Lastly, it is surprising to learn that none of the studies mention the temperature factor. Sperm cannot survive very long inside the male reproductive tract because it is too warm. The testicles are designed to stay at about 35 degrees Celsius (95 degrees Fahrenheit), which is a few degrees lower than average body temperature. If testicle temperature rises above that, sperm are damaged and immobilized. It is not a coincidence that male reproductive anatomy is completely external to the body and that is what explains why it takes virtually seconds from the time sperm leave the testicle until the time of ejaculation through the urethra/penis. Additionally, we know that during the fertile days of the menstrual cycle, basal body temperature is lower than for all other days of the cycle. This could indeed explain an evolutionary mechanism by which sperm can survive for 3-5 days in a woman’s body.
In conclusion, the withdrawal method is safe, relatively effective, has no harmful side effects, and does not require a doctor’s prescription.
Suggested guidelines for withdrawal
The following guidelines are recommended only for couples who can comply with the conditions and rules:
- The method should only be used by couples in a serious, long-term relationship. The method cannot expect to reach high efficacy in casual or new relationships.
- The spouse must have experience and confidence in controlling their ejaculation, while sober!
- Withdrawal can be combined with other methods during the fertile window. It is not a stand-alone method, so at this time, two methods should be used simultaneously e.g. barriers such as condom or diaphragm together with withdrawal, or spermicide with withdrawal.
- The method is safe only if a minimum of four hours have elapsed between the man’s last ejaculation and current penetration. “The last ejaculation” can also refer to masturbation. Masturbation should be avoided for four hours, to reduce the possibility of pre-cum being present during the next act of intercourse. In addition, the man needs to urinate and wash his penis between two acts of ejaculation or intercourse. These measures will seriously decrease the probability that PEF containing semen could reach the uterus or fallopian tubes.
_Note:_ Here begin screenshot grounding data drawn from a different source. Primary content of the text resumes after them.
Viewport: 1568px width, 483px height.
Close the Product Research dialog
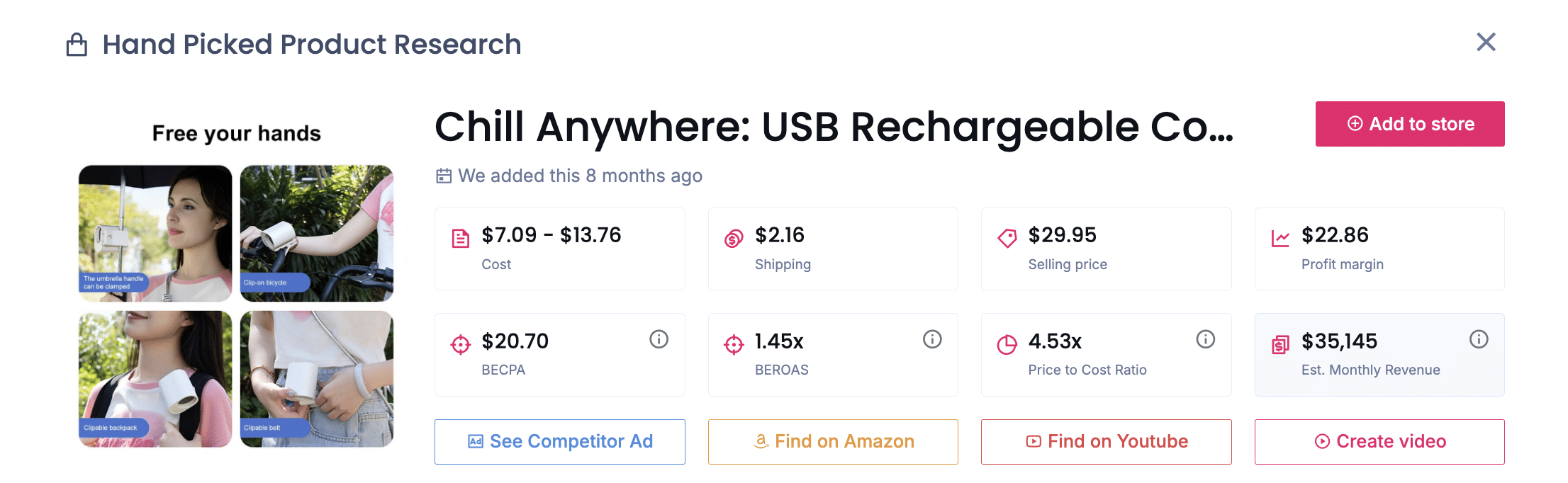(1486, 42)
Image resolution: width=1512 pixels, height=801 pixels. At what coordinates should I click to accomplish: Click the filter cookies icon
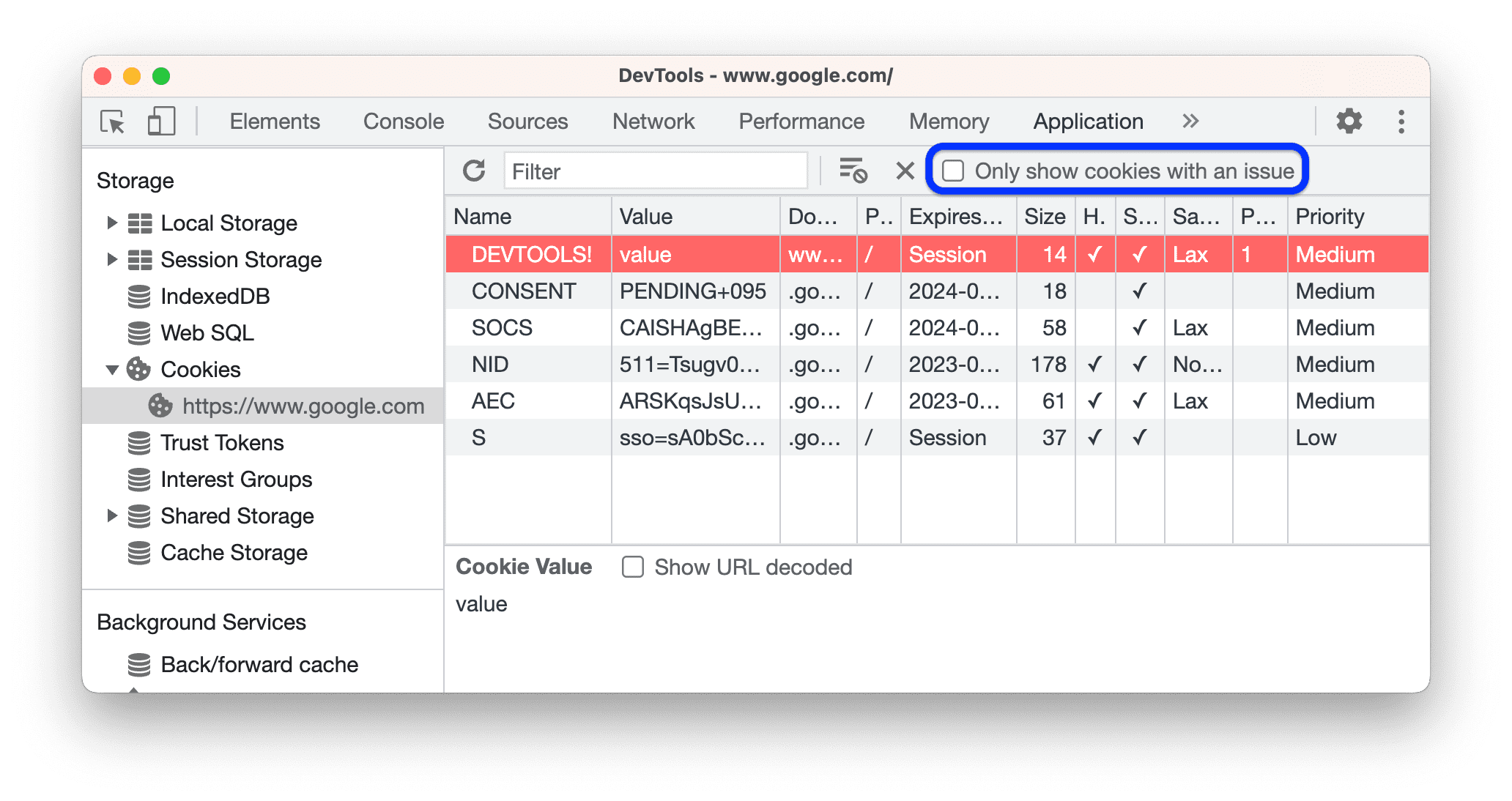854,170
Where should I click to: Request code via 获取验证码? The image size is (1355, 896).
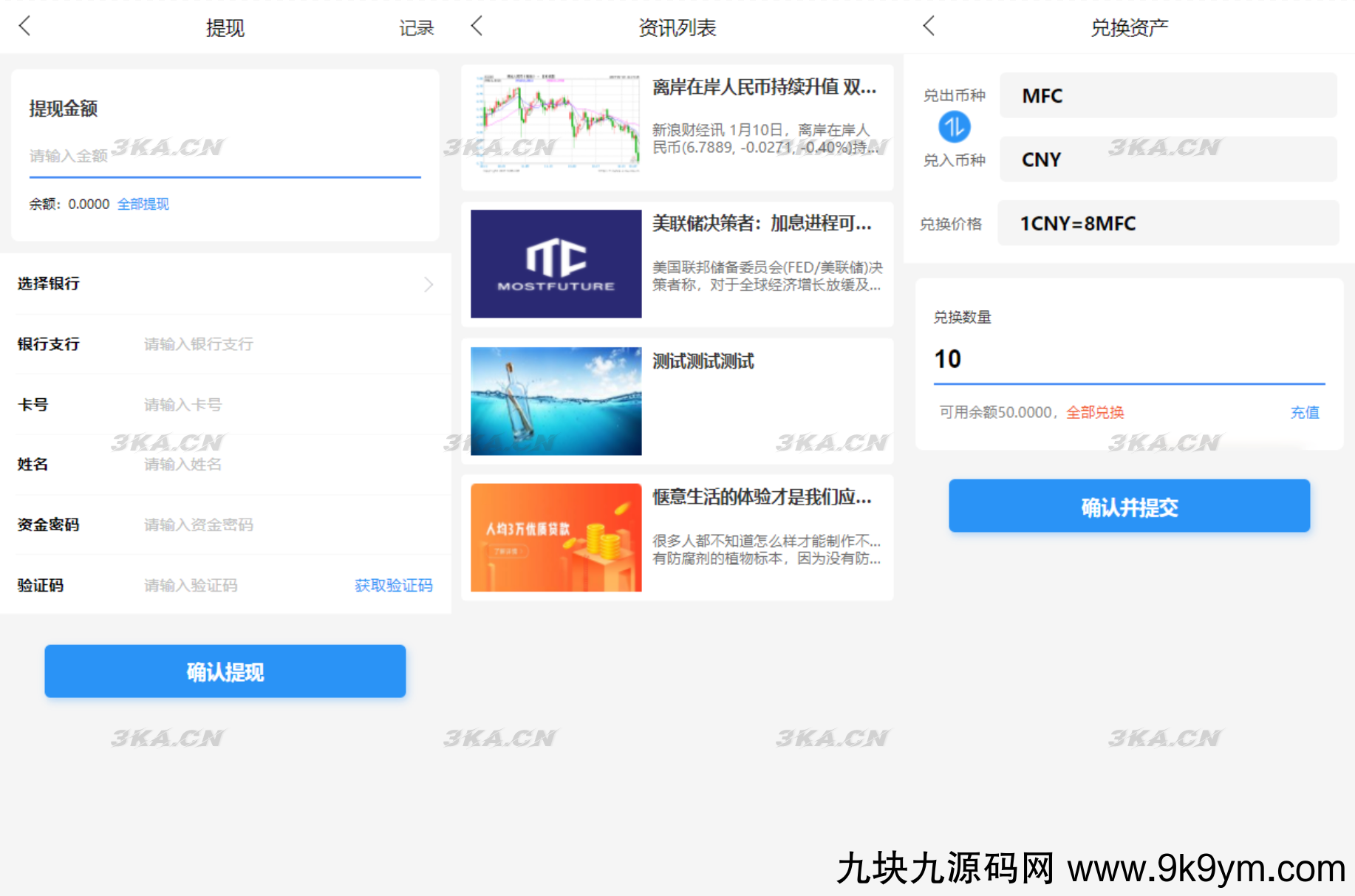pos(393,586)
The acidity of urine also greatly reduces the movement of sperm.
- The man must make sure that his ejaculation fluid does not touch anywhere near the vulva when he pulls out. Women are known to have conceived on days when their fertile secretions “suck up” semen near the vulva without penetration.
- Withdrawal is a male method of contraception and its success depends 100% on the man. So female partners need to pay attention to their cycles and their emotional needs before deciding to rely on this method. In the end, both partners must agree and weigh in on how this method can enhance or diminish pleasure and sexual experience.